Return exactly those lines of the material below that fall between the line holding "[Správy STVR Messenger] (492, 1549)" and the line holding "Alergici si ešte", inclusive.

* _DATA EXTRACT_
<<<<

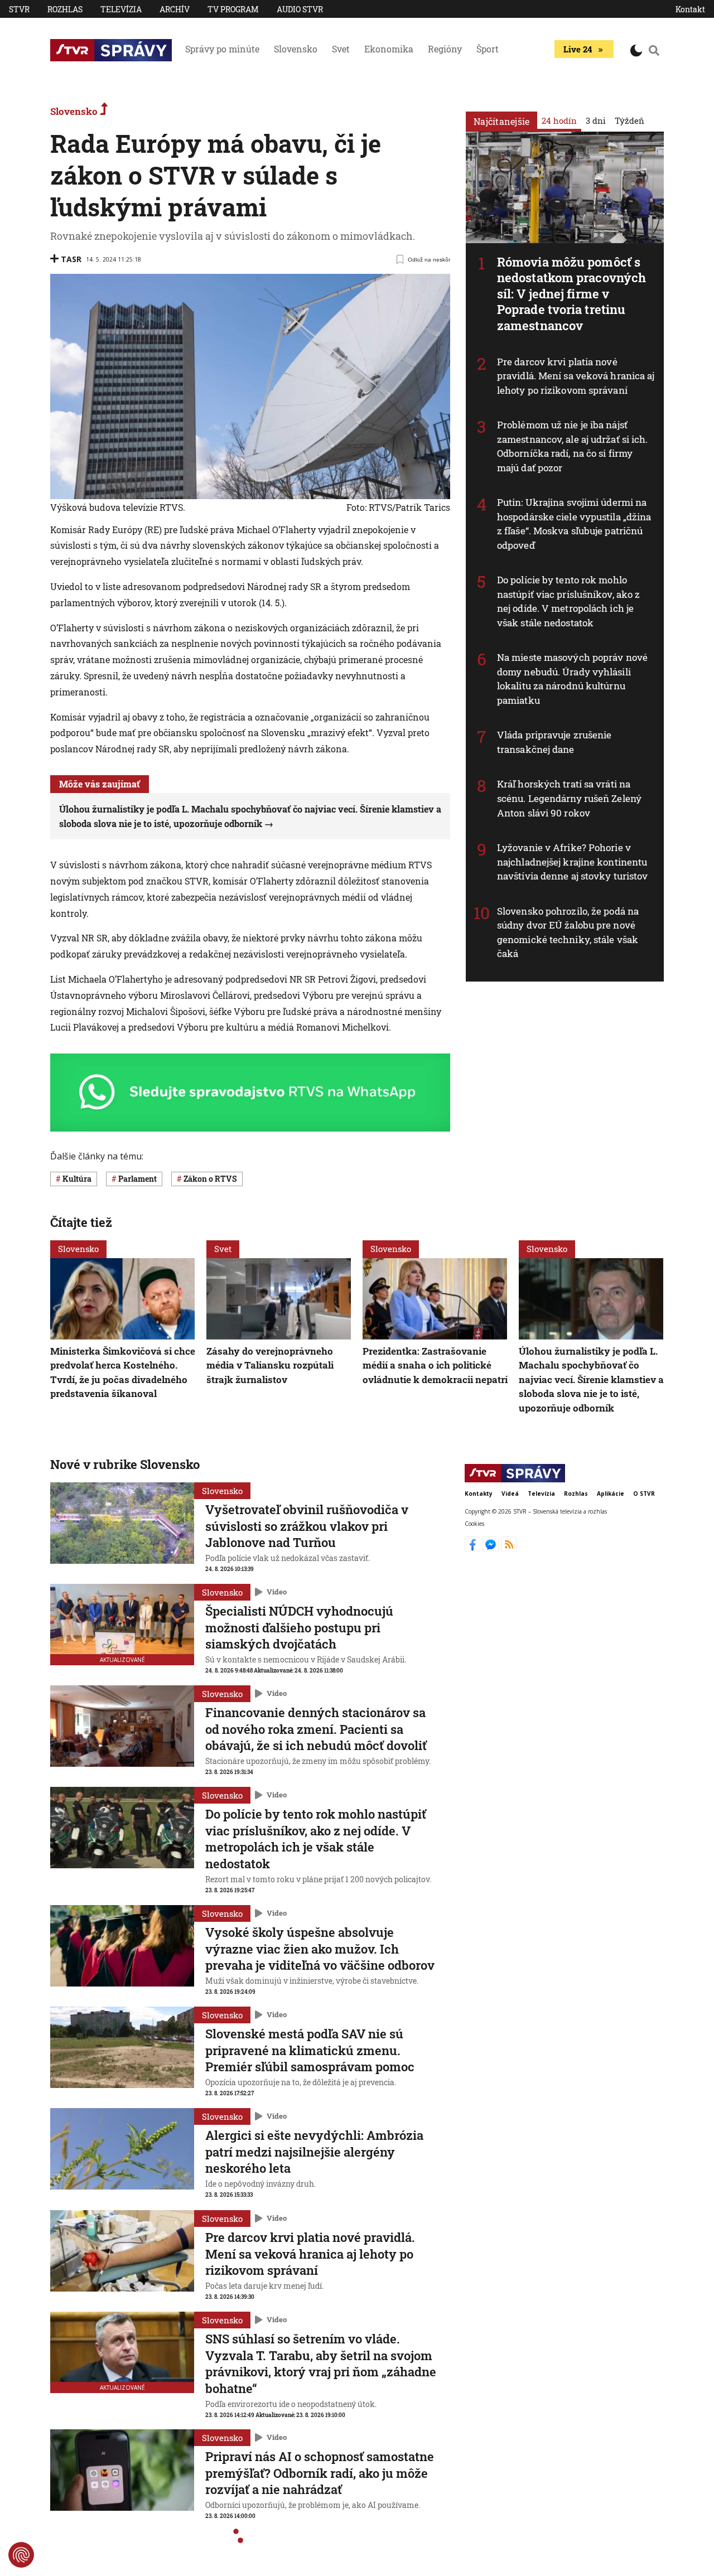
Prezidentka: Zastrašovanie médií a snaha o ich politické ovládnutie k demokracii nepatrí (435, 1365)
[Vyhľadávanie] (654, 50)
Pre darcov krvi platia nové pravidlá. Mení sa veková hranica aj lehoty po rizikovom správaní (576, 376)
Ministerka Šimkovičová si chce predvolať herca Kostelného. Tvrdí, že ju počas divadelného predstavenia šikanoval (122, 1372)
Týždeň (629, 120)
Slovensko (295, 49)
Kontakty (479, 1493)
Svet (341, 49)
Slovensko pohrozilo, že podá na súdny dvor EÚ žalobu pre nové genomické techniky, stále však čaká (568, 932)
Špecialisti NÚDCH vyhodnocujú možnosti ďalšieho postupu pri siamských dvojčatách (299, 1627)
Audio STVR (300, 9)
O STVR (644, 1493)
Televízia (121, 9)
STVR (19, 9)
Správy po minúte (222, 49)
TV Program (233, 9)
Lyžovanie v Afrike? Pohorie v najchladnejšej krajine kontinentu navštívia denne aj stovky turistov (572, 861)
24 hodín (559, 120)
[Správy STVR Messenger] (492, 1549)
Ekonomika (388, 49)
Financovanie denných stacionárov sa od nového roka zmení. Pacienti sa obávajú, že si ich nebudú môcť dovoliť (316, 1728)
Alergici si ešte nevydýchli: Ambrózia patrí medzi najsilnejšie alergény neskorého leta (314, 2151)
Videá (510, 1493)
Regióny (445, 49)
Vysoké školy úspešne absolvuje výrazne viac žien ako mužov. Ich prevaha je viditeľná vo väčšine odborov (320, 1948)
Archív (175, 9)
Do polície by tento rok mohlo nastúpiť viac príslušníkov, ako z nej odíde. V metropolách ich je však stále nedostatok (568, 601)
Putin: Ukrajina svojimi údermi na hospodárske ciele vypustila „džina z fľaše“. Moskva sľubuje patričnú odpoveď (574, 524)
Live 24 (577, 49)
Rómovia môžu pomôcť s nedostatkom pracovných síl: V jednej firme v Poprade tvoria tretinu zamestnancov (571, 294)
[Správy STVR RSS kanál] (509, 1549)
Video (277, 1592)
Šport (487, 49)
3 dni (596, 120)
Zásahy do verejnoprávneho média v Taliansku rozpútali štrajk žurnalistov (270, 1365)
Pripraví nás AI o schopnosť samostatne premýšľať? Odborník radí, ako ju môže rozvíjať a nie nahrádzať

>>>>

* _ANSWER AREA_
[Správy STVR Messenger] (492, 1549)
Ekonomika (388, 49)
Financovanie denných stacionárov sa od nového roka zmení. Pacienti sa obávajú, že si ich nebudú môcť dovoliť (316, 1728)
Alergici si ešte nevydýchli: Ambrózia patrí medzi najsilnejšie alergény neskorého leta (314, 2151)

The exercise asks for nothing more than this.